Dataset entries
* * *
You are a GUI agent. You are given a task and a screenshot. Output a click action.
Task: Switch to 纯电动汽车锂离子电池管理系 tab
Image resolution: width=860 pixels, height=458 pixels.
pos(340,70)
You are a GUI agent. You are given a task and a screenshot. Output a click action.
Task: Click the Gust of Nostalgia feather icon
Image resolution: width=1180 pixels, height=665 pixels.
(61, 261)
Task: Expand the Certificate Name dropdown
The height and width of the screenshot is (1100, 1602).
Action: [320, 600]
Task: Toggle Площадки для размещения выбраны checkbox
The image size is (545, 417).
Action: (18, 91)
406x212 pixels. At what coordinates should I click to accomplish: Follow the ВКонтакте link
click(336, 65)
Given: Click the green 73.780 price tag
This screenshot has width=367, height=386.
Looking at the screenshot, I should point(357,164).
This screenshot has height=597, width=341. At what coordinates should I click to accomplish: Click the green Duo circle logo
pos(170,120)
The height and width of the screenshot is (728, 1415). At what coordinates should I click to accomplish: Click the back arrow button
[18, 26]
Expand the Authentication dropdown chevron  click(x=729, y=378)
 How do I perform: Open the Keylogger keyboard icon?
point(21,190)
* * *
PROBLEM STATEMENT -> Wherever the string "Expand" appears in the records, copy the whole line.

OUTPUT FOR THIS TASK ->
Task: Expand the Certificate Name dropdown
Expand the Authentication dropdown chevron  click(x=729, y=378)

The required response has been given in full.